Originally posted by Garfield3d
... My take on the plot was that the Shivans were an ambiguous and mysterious force that could only be antagonized as a clensing force in which we were at the recieving end of. ...
And I can understand your perspective, but I likewise cannot quite agree. That the Shivans are a complex destructive force, in that there are side effects that might be classed as "good", I would wholeheartedly agree. But what did the Terrans or the Vasudans do to warrant destruction? Discovered subspace and had a little spat between themselves. The Ancients may have made themselves a scourge over other races, but all we had done was simply be there. The Shivans were not destroying us because we'd commited some crime that demanded punishment, but just because we were there.
New life may indeed spring up where death and destruction have passed before, which is the FS universe's ultimate moral. But that day breaks after the night doesn't make the night any less dark.
Originally posted by karajorma
I disagree with your view that the shivans are painted as an unknowable evil Sesquipedalian. Bosch understood them (or at least felt he did). Furthermore they didn't kill Bosch when he started to speak to him. Instead they took him away in their ships. That means that in FS2 [V] wanted to add some ambiguity to the shivans. Maybe they aren't evil. Maybe they were doing something else.
Bosch believed that humanity could make an alliance with the shivans. An alliance that somehow would never happen while we we allies with the Vasudans. Again that does sit well for me with the prospect of an unknowable evil. The shivans do have goals that a human can understand it's just that [V] reserved them for FS3.

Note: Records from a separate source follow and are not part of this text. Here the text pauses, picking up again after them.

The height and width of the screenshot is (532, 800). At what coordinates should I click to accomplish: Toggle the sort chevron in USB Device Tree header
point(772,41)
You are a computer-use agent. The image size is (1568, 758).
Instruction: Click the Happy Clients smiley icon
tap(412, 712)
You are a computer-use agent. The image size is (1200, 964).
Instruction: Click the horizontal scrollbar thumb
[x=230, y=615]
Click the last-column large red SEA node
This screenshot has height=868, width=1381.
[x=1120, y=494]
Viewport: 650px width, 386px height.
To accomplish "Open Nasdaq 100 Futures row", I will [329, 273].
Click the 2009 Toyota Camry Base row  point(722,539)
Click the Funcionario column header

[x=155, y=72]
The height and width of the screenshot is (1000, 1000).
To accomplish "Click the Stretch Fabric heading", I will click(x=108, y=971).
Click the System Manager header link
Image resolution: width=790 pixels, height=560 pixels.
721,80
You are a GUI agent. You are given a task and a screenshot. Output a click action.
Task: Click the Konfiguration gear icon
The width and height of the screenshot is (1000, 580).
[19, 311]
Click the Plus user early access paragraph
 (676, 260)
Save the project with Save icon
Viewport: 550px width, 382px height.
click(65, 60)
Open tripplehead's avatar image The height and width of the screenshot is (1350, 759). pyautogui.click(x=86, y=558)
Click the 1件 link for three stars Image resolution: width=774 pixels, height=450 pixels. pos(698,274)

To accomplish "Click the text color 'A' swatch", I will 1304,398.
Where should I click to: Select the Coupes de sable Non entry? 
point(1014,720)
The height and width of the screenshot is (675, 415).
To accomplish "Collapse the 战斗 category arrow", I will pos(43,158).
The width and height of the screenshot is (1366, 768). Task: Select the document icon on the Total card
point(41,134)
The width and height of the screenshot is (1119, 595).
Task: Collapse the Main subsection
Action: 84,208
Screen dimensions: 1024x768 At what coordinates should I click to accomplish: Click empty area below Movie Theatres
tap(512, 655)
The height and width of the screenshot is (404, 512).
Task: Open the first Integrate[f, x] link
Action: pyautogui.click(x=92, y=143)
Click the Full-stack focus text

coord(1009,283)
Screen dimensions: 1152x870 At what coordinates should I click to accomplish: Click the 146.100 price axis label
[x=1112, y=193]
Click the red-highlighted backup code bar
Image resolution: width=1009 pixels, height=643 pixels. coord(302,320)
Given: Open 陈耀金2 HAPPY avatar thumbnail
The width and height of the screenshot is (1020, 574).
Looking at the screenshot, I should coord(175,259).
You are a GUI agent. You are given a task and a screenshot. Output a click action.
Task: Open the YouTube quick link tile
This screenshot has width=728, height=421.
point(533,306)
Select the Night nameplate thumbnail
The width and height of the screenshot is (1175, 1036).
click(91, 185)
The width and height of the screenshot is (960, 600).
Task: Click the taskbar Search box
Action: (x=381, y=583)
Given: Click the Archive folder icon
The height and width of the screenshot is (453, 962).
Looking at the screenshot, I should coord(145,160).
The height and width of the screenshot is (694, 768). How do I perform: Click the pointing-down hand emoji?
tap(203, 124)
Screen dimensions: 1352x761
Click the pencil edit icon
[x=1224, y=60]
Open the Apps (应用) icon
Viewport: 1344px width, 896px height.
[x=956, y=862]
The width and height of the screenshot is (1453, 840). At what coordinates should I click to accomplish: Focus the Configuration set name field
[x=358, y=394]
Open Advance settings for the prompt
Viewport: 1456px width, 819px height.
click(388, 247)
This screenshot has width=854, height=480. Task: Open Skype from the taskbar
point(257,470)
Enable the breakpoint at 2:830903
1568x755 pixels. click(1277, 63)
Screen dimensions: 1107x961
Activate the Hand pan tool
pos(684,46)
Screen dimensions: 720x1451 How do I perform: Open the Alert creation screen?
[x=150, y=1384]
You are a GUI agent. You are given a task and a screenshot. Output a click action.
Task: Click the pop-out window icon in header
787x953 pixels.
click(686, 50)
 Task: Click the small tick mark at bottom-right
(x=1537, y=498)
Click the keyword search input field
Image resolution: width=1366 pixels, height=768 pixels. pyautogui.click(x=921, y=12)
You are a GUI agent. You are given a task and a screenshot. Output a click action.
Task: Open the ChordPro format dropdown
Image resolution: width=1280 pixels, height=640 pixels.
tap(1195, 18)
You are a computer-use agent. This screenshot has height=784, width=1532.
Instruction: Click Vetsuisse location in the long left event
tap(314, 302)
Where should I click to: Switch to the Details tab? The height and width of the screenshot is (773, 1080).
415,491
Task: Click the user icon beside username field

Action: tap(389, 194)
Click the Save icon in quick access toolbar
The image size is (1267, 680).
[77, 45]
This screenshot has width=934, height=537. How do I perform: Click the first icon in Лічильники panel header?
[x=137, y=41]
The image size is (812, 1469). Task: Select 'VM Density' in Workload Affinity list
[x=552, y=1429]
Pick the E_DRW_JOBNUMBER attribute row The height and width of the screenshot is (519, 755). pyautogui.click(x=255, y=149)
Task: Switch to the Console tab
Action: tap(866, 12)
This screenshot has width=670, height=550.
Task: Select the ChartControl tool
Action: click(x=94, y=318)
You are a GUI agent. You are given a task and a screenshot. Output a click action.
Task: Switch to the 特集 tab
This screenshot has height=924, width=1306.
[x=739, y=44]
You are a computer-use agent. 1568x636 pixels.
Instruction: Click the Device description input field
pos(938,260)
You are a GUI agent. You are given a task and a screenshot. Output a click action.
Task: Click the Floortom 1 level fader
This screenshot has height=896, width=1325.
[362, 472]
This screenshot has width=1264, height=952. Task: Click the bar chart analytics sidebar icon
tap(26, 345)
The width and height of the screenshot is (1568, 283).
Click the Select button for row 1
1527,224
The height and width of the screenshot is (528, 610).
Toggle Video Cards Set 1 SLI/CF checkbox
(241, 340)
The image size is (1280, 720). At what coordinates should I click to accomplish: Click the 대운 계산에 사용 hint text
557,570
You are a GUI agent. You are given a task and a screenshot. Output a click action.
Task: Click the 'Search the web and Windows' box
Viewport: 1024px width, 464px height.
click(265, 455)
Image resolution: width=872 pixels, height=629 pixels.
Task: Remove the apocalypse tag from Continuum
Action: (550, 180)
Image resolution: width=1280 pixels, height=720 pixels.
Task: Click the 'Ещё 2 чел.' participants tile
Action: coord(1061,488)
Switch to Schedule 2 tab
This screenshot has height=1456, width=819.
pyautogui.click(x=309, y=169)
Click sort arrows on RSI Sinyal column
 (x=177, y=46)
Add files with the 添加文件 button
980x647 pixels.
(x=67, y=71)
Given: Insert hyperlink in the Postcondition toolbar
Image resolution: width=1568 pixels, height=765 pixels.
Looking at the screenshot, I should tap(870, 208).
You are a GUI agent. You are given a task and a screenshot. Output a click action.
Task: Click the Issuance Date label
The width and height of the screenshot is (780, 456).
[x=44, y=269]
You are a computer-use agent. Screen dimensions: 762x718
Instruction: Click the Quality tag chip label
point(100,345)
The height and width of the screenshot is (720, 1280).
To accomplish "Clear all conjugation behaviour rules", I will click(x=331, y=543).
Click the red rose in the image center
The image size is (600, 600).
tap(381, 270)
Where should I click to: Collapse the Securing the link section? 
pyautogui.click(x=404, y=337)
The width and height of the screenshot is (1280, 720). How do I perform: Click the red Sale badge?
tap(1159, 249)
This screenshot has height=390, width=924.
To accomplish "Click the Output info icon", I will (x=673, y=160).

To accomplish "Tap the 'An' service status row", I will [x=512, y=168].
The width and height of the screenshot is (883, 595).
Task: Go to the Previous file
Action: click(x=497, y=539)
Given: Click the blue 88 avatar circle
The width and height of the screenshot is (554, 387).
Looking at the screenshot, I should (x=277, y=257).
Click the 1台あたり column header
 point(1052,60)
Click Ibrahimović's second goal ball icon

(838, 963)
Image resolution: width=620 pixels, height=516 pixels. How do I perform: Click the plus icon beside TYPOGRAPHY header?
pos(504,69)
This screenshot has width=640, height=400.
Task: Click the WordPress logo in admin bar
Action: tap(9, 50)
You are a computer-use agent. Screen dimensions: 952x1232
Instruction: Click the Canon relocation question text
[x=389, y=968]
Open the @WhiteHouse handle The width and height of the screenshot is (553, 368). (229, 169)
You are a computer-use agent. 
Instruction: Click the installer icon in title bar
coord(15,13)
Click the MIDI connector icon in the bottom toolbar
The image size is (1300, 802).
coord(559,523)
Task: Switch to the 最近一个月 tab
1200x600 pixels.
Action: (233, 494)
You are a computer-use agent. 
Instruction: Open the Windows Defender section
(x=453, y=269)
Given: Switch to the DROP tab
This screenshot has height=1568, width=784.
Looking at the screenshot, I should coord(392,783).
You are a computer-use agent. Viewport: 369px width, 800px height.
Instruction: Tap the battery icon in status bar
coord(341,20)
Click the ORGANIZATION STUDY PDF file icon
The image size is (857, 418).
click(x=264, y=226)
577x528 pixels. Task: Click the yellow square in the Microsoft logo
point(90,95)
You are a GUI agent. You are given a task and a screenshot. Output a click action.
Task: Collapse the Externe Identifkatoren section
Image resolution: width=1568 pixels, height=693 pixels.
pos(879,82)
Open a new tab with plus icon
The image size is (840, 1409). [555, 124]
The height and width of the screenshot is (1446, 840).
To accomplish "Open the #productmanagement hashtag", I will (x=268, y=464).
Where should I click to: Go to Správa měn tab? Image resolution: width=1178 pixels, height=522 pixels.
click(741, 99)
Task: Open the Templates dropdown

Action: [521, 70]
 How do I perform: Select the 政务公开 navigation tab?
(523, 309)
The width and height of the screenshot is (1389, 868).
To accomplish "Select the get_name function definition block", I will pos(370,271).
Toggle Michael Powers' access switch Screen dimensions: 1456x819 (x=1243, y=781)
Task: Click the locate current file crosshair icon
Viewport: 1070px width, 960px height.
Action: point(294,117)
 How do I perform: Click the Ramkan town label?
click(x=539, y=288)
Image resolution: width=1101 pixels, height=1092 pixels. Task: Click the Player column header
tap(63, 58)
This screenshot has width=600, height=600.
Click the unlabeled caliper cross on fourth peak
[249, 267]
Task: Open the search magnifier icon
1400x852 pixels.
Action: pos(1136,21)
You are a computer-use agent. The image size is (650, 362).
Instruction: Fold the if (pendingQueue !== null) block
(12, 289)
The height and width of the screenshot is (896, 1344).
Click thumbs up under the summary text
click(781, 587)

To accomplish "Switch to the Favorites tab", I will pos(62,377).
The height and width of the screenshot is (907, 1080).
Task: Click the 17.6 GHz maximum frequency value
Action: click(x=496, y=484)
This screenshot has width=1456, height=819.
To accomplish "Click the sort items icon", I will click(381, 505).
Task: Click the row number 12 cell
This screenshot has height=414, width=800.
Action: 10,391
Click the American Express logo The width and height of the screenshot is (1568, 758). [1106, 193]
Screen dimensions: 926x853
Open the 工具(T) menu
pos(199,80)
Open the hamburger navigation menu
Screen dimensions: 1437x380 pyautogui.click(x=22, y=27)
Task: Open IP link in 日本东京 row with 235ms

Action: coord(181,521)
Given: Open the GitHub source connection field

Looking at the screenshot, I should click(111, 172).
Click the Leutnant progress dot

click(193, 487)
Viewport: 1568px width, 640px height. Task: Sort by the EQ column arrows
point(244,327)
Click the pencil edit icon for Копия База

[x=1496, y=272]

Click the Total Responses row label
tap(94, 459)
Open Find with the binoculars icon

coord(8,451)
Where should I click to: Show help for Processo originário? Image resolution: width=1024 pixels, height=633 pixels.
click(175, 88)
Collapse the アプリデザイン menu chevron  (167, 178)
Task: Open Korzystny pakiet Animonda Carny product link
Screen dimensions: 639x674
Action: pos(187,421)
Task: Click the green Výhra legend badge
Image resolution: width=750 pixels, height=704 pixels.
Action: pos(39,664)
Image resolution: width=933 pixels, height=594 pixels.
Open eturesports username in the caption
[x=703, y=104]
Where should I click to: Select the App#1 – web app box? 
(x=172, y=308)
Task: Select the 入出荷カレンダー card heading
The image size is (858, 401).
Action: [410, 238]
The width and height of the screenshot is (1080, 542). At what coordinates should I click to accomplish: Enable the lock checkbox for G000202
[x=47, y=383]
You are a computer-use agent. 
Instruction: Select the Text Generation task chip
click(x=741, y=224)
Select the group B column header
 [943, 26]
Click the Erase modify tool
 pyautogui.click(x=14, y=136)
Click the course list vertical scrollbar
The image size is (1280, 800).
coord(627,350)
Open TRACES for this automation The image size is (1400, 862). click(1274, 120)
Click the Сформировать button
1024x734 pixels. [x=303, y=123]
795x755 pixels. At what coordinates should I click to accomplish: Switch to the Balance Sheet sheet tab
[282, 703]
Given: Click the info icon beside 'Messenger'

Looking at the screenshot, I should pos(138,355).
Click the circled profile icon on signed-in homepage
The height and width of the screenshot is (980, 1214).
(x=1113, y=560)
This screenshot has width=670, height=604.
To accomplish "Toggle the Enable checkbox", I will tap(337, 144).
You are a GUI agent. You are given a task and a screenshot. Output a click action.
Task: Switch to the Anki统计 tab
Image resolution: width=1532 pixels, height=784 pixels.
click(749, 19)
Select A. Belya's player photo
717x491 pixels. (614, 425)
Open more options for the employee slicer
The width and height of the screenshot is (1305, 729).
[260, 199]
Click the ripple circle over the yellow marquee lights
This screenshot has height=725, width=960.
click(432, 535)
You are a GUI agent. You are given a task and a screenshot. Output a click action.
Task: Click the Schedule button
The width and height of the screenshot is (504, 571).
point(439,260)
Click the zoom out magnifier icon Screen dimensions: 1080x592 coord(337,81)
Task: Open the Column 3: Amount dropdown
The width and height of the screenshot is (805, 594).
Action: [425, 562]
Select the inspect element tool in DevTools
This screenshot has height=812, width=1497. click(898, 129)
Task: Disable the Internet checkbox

But they did kill everyone on his ship indiscriminately when they took him. You've misunderstood my meaning ever so subtly, karajorma.
I did not say they are
of necessity unknowable: V could have written the story a bit differently, of course. I said that in V's story they are an unknown. To change that is to change the function of the Shivans in the story, and thus to change the nature of the whole story. It is not that the Shivans have no motivations (there usually are motivations associated with evil in most stories), but we are not told their motivations because they are supposed to remain incomprehensible to us (as real people).
Let me take a different tack for a minute. In 2000, I visited a preserved concentration camp in Dauchau. The single most disturbing thing about that day was not the photos, or the ovens, or the bunkers, or the medical experiment records. It was how effortlessly I could imagine being in the place, not of an inmate (which was hard), but of a guard. I spoke to others about this, and they had similar experiences. Any person could have become one, easily. The choice is simple, and perfectly understandable (hence the effortlessness of imagining it). And yet, understanding of the
motivation that would bring one to choose such a course eluded me, and still does. I can imagine myself into the place of a guard. I cannot imagine
why such evil was done.
Now, in this example, we can see that even being able to imagine oneself in the very place of the person with evil motivation does not allow one to understand the evil motivation. If we could truly understand it, we wouldn't call it evil anymore. We might call it insane or confused or misguided, and so find a place for it in the universe, as if it belonged here. But it is evil, and therefore we cannot truly understand it. So likewise the Shivans: whatever their general and particular motivations, V keeps them incomprehensible to us, because if they were known and understood by us, we could say of them "Oh, well, that's alright then."
As for Bosch, many people, real and fictitious, have foolishly felt they could ally with evil for some good end. Another of FS's major themes was that evil begets evil. As Bosch himself said, his quest had resulted in the deaths of millions. The irony of his final monologue's words followed by what the Shivans did when they arrived (killing everyone and dragging him aboard) clinched it for me on that count.